Sign In Forgot Password

Sh'lach 13:1 - 15:41

Dear Friends,

Here we are at that famous moment where what you see depends on where you stand, and whether you are motivated by fear of the unknown or hope for the future. I am referring to this week’s Torah portion.

We continue reading the stories contained in the book of Bamidbar (In the Wilderness) that give us a glimpse into the Israelite journey. This week’s Torah portion is Sh'lach (Numbers 13:1 - 15:41). It tells the story of the twelve chieftains sent out by Moses to spy out the land. Caleb and Joshua saw one thing and the rest reacted more than they observed. Interestingly, the Torah portion only gives us a report of how what they saw made them feel; ten of the twelve felt like grasshoppers compared to those lived in the land.

Rabbi Asher Lopatin ascribes their response to groupthink and the dangers thereof. It is because of their response that the people are told they will wander in the wilderness for forty years and that only Caleb and Joshua will be able to enter the promised land.This Torah portion goes from the people almost being destroyed, with Moses standing up for them and averting their destruction to an injunction by the Divine telling the Israelites that when they get to the land they must make sure there are foreigners and converts in their midst, all abiding by the same law -- a full part of society.

If ever there was a moment when this injunction needs to resonate with us, it is now. Through diversity, the people will then be better insulated from the groupthink that grips them in the sin of the spies.
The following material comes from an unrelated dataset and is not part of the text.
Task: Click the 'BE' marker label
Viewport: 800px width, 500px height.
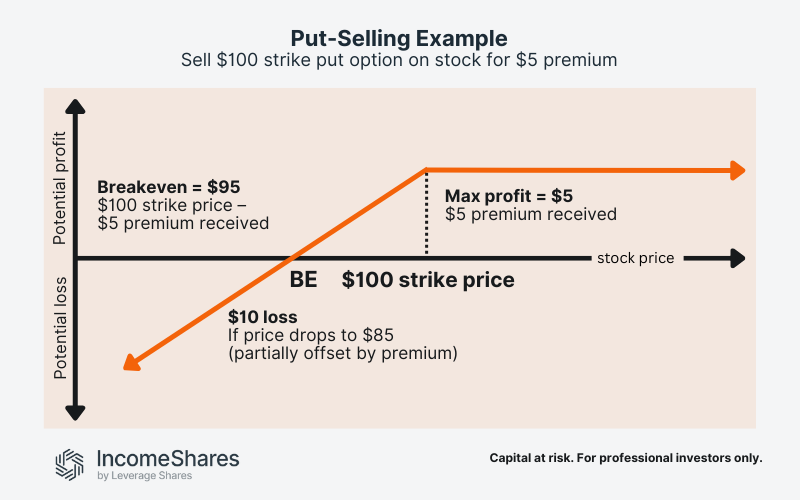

Diversity and difference is the key to survival; homogeneity is a recipe for the downfall of a society. Without question, the Book of Bamidbar is a text for today. We too are in the wilderness, not having a clear sense of where things will end. The choice of how to engage in this moment is ours.

Parashat Sh’lach is a warning about the dangers of too much unity of thought and of fear of moving forward. Let us work on coming together and be reminded that we too were once slaves and strangers in a strange land.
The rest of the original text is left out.